**INSTRUCTIONS FOR THE TASK**
Skip the pictures. Quote every line below, exactly, from the one with "Instruction: Click the Undo arrow icon" through the final line.

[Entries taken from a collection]
────────────────────

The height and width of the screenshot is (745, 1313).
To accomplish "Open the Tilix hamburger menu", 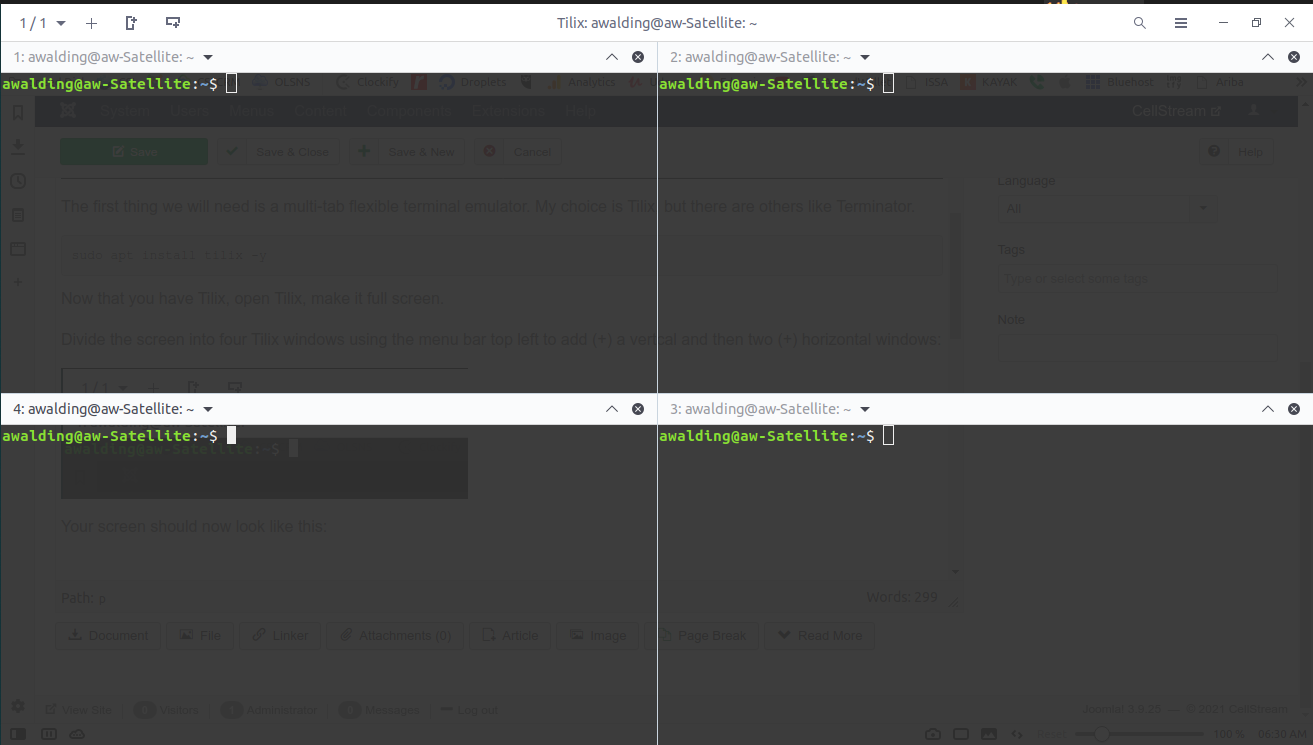I will 1181,23.
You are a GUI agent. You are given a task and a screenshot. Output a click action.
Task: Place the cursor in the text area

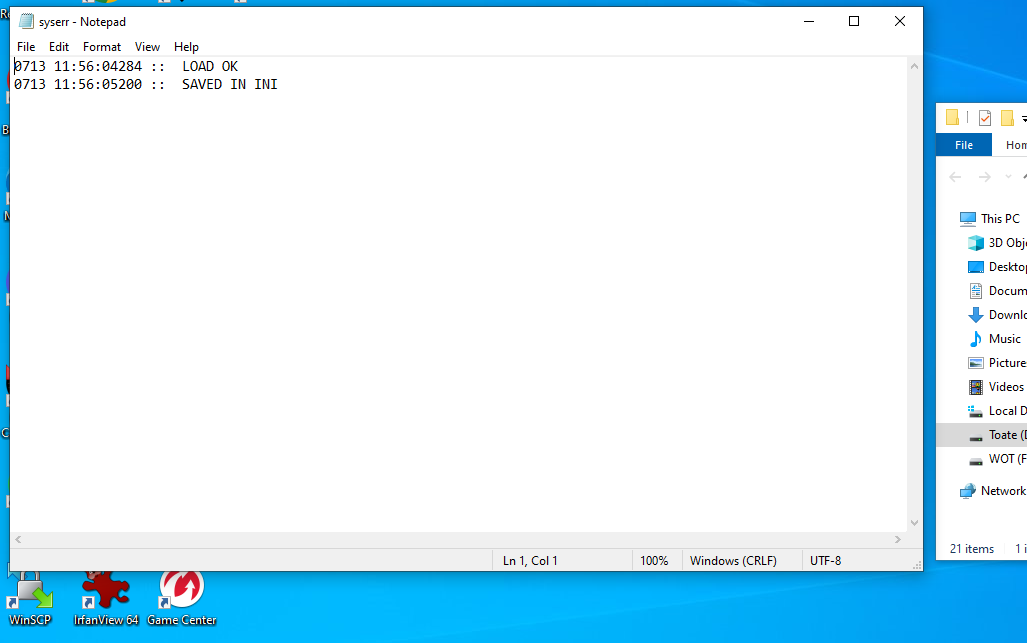pos(458,295)
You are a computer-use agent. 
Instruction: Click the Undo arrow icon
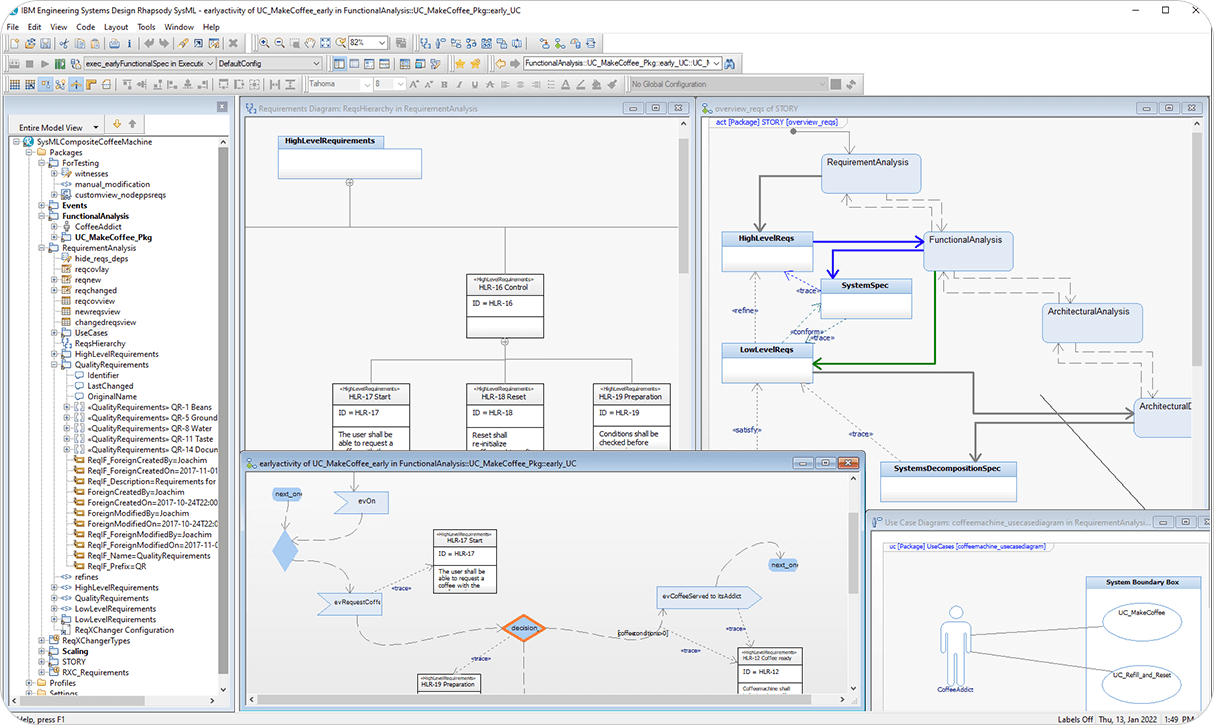pos(148,43)
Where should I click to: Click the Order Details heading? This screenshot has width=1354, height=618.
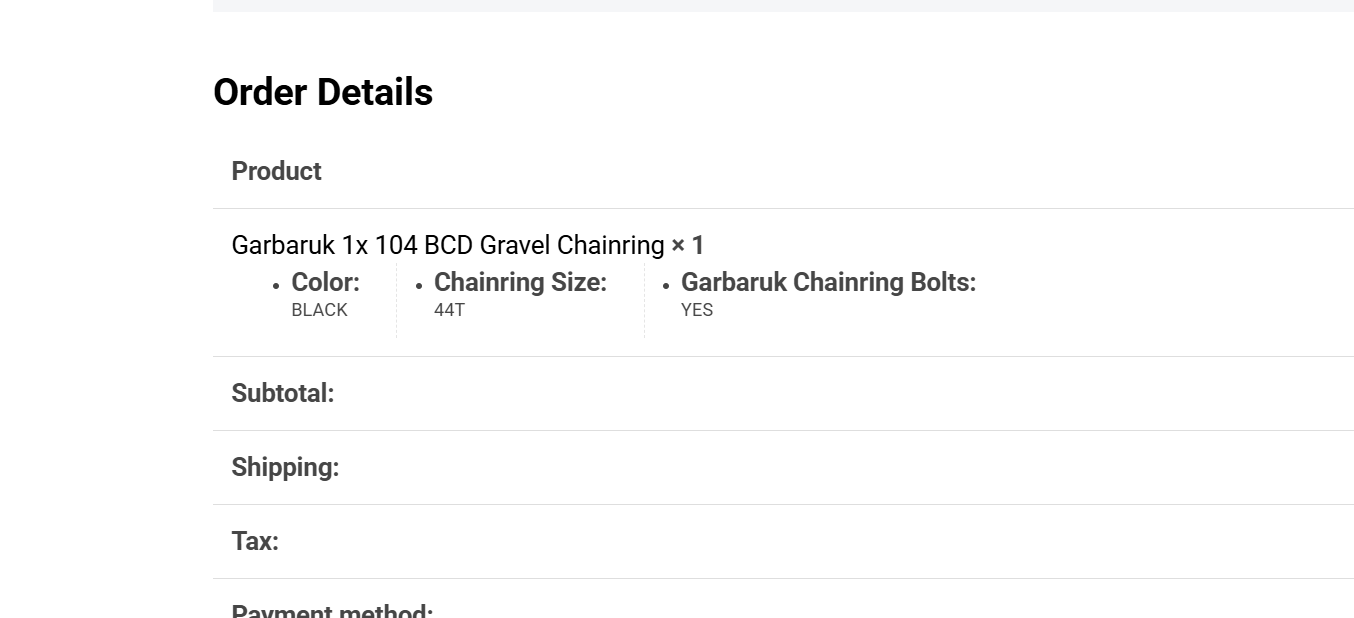point(323,92)
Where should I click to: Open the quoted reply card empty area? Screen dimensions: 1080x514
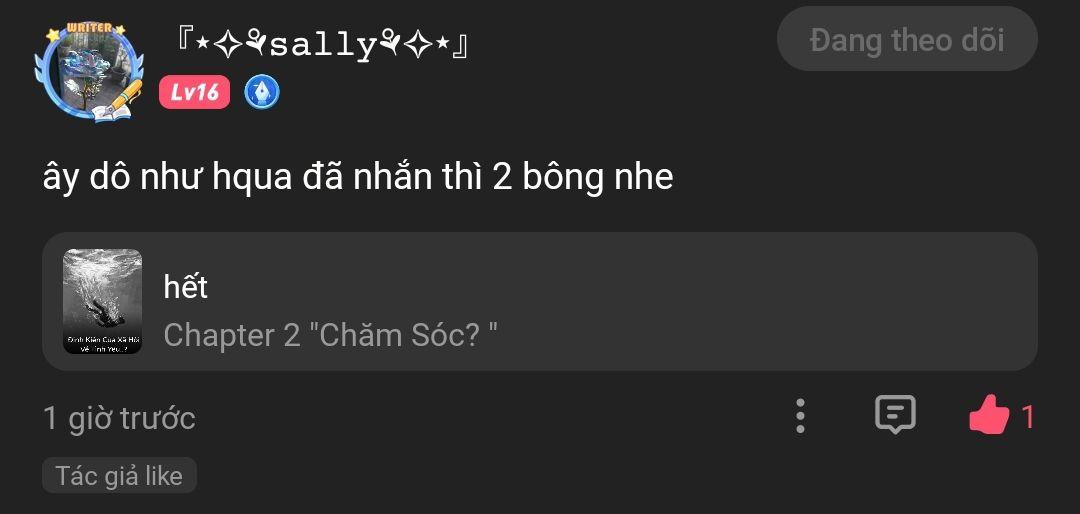click(758, 301)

────────────────────

**FINISHED EXERCISE**
Instruction: Click the Undo arrow icon
pos(148,43)
Where should I click to: Click the Order Details heading? This screenshot has width=1354, height=618.
point(323,92)
Where should I click to: Open the quoted reply card empty area? Screen dimensions: 1080x514
click(758, 301)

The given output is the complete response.